矢島の竪琴

 修学旅行、三日目。
 待ちかねていた、班ごとの自由行動となり、生徒たちは思い思いの場所に散っていった。
 さてここは、札幌市の郊外、羊ヶ丘。
 浩之、あかり、雅史の班は他の2班と一緒にここにやってきた。
「はいみんな、笑って!」
 カメラのセルフタイマーをセットした浩之が、小走りで列に戻る。ピッピッピッ・・・カシャッ!カメラのシャッタ−が下りた。
「あれ?矢島くんがいないよ?」
 あかりが、気が付いたように言った。矢島は一緒のここに来た班のメンバーだ。
「どうしたんだろ?トイレかな?」
 浩之が言った。
「だけど矢島、最近元気ないって言うか、ふさぎこんでたみたいだったな。何かあったのかな?」
 生徒の一人が言う。
「あいつには悪いことしちゃったけど、仕方ねーよな」
「そうだよね・・・」
 みんなに聞こえないように、浩之とあかりが言った。そう、二人は幼馴染みから恋人になったのだが、結果として、あかりが矢島を振ることになってしまったのだ。
「矢島が戻ってきたら、もう一回撮るか・・・ん?あれは・・・?」
 言いながら浩之は、何気なく向こうに目をやると・・・
「矢島!?」
 夕霧の中に、立っていたのは矢島その人だった。
「お前、なんだそのかっこうは!」
 矢島はまるで、ラマ僧のような姿かっこうをしていた。
「どうしたんだ!矢島!」
「矢島くん!!」
 みんなは駆け寄ろうとするが、柵にはばまれて先に行くことができない。
「・・・・・・」
「矢島くん!?」
 矢島と目が合ったあかりが、思わず声を出した。
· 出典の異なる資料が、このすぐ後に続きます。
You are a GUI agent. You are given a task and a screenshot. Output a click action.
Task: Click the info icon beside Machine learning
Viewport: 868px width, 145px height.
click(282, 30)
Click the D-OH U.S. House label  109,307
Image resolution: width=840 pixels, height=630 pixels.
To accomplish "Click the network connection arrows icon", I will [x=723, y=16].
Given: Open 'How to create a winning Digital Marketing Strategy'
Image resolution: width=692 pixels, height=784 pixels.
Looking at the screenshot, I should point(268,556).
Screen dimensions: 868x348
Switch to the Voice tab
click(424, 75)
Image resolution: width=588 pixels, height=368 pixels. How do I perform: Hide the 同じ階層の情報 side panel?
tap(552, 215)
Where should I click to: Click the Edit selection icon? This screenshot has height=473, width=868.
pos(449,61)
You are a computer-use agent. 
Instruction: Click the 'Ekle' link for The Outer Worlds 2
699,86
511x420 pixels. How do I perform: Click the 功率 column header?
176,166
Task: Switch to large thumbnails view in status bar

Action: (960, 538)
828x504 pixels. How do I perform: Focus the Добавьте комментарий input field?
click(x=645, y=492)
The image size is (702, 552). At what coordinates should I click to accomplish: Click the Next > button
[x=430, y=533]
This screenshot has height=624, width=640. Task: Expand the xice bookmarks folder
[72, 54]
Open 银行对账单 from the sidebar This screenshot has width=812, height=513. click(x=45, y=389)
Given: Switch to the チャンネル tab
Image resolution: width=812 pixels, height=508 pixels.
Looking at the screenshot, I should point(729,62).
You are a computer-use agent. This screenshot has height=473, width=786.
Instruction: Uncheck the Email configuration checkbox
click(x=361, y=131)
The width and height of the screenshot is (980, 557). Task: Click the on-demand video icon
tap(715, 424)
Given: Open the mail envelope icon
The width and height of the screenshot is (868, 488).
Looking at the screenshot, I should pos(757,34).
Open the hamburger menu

矢島はじっと、あかりを見つめている。
「・・・一緒に・・・」
「えっ?」
「・・・一緒に・・・帰るわけにはいかない・・・」
 矢島は悲しげな声で、静かに言った。あたりを静寂がしばらく包む。
「矢島ーっ!!一緒に東京に帰ろう!!」
 浩之がありったけの大声で叫んだ。しかし、何の返事もない。悲しげな目をして、こちらを見ているだけだ。
 再び静寂がしばらく続いた。が、やがてあたりに美しい竪琴のメロディーが流れた。竪琴を弾いているのは矢島だ。
 
 埴生(はにゅう)の宿も わが宿
 玉の装(よそ)い うらやまじ
 のどかなりや 春の空 
 花は主(あるじ) 鳥は友
 おお わが宿よ
 楽しとも たのもしや
 書(ふみ)よむ窓も わが窓
 瑠璃(るり)の床も うらやまじ

 そこにいるもの全てが、いつのまにか竪琴に合わせて歌っていた。
 竪琴を弾き終わると、矢島はみんなに背を向け、夕霧の中に消えていった。
「矢島、戻って来い!!」
「矢島くん!!」
「矢島!!」
 薄れゆく彼の姿に向かって飛ぶ、クラスメイトたちの悲痛な叫びは、やがて・・・。
「いいかげんにしなさいよ!!」
「先生に言うわよ!!」
「単独行動すんじゃねえっ!!」
「連帯責任なんだよ!!」
 罵声に変わっていった。
 続いてあかり、浩之も叫んだ。
「みんな怒られちゃうよ〜!」
「矢島!!後でひどいからな!!」

 おしまい

あとがき

To Heart二次創作、第一作です。
KIMさんの、『にわか書店』に、寄贈させて頂きました。
この作品はフジTV『笑う犬の冒険』の中でやっていた『奈良の竪琴』というコントが元ネタです。
日本映画『ビルマの竪琴』をパロディにしたコントに大笑いして、To Heartでパロディをやってみました。
元ネタがわからなかったらすみません。
挿し絵があったらもっと面白いかな、と思いましたが、時間がないのであきらめました。